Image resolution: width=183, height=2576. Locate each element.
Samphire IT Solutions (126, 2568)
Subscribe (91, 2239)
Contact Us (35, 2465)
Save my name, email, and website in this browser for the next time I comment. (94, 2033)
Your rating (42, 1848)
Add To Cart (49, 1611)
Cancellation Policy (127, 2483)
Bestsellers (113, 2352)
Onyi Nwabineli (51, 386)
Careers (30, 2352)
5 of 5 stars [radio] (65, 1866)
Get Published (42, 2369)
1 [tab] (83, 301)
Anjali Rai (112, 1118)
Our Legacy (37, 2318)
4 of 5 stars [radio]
· · · · · · ·
● Your objective: Repeat, exactly as they stand, the line that contains "Save my name, email, and" and all the lines after it in the data above.

● Expected answer:
Save my name, email, and website in this browser for the next time I comment. (94, 2033)
Your rating (42, 1848)
Add To Cart (49, 1611)
Cancellation Policy (127, 2483)
Bestsellers (113, 2352)
Onyi Nwabineli (51, 386)
Careers (30, 2352)
5 of 5 stars [radio] (65, 1866)
Get Published (42, 2369)
1 [tab] (83, 301)
Anjali Rai (112, 1118)
Our Legacy (37, 2318)
4 of 5 stars [radio]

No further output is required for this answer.